Exercise instructions: Copy out the data from the line containing "Open the settings gear on the purple sidebar" down to the line containing "point(677,186)", including both of those lines, and leave out the pictures.

Supplied data:
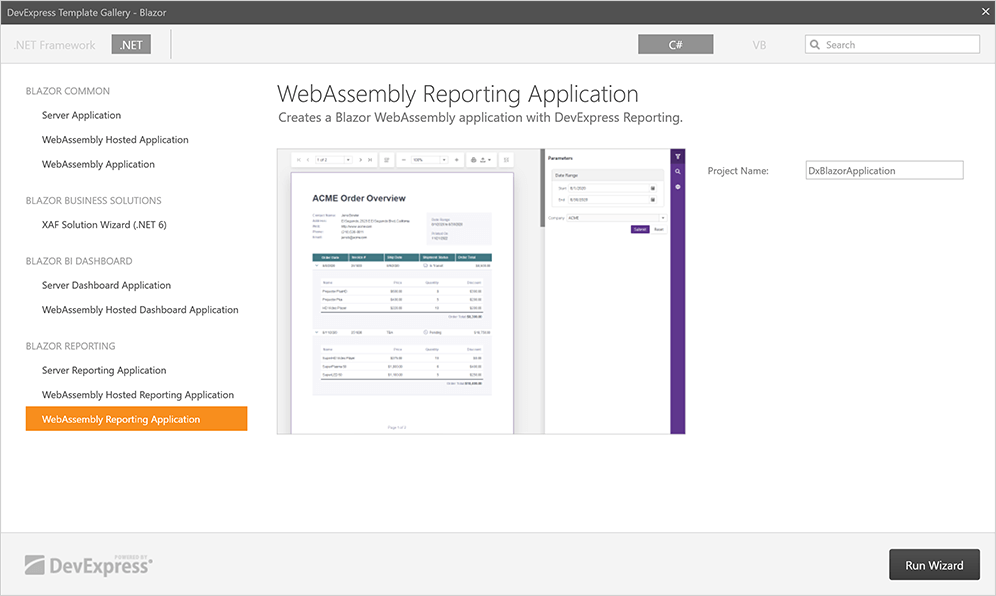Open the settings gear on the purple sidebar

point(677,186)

* * *

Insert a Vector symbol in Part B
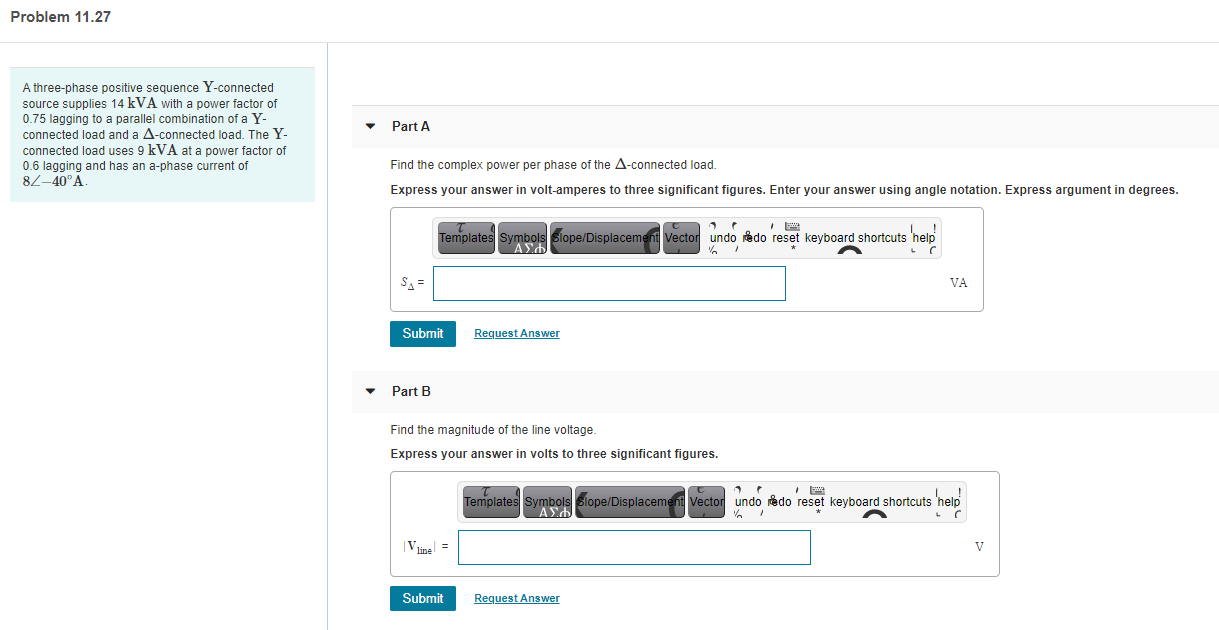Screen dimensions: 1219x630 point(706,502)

--

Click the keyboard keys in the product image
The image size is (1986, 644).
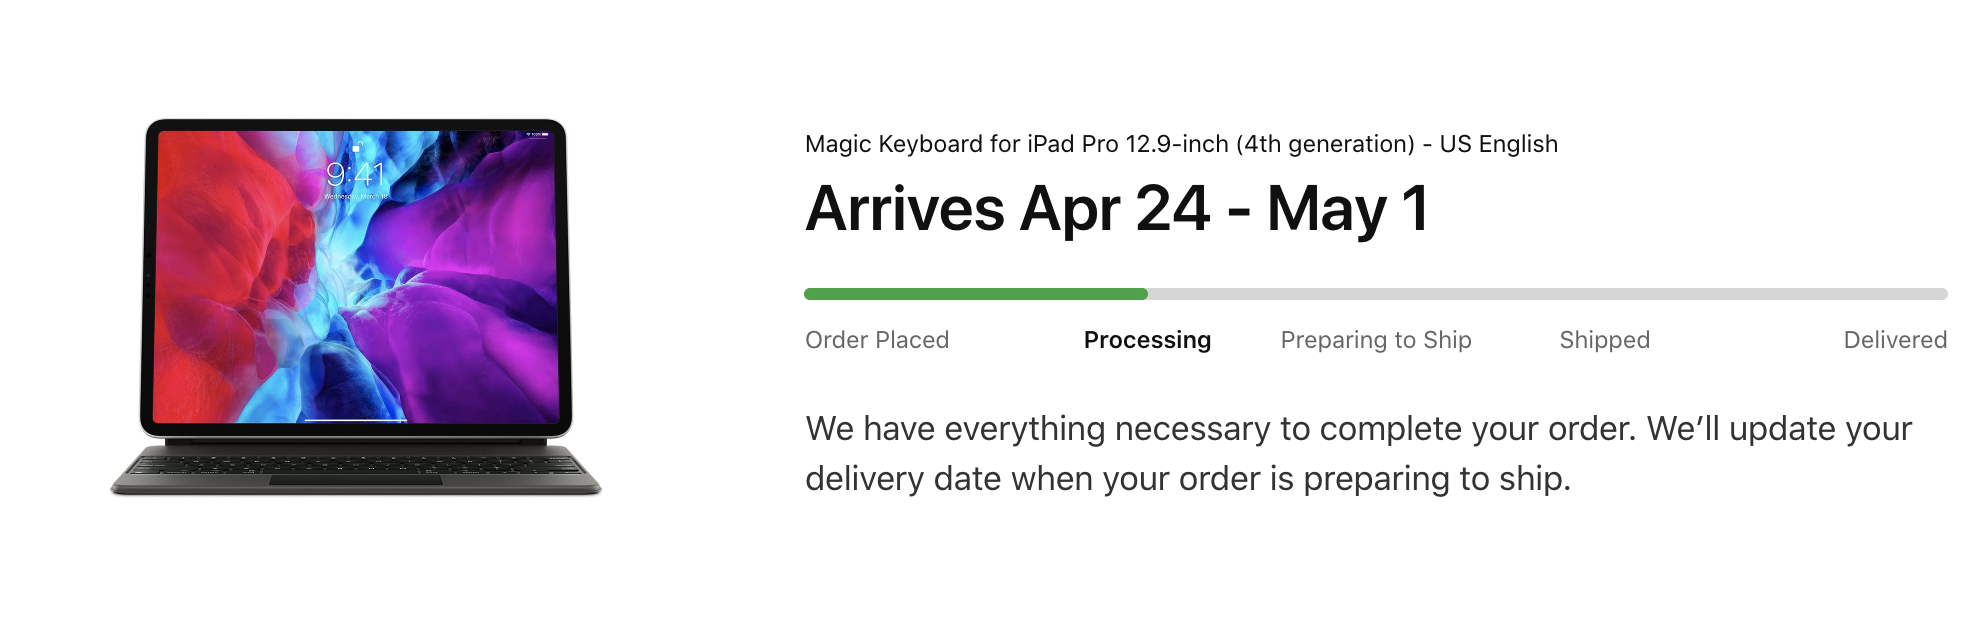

Reply to the task:
Open the settings gear on the purple sidebar

point(677,186)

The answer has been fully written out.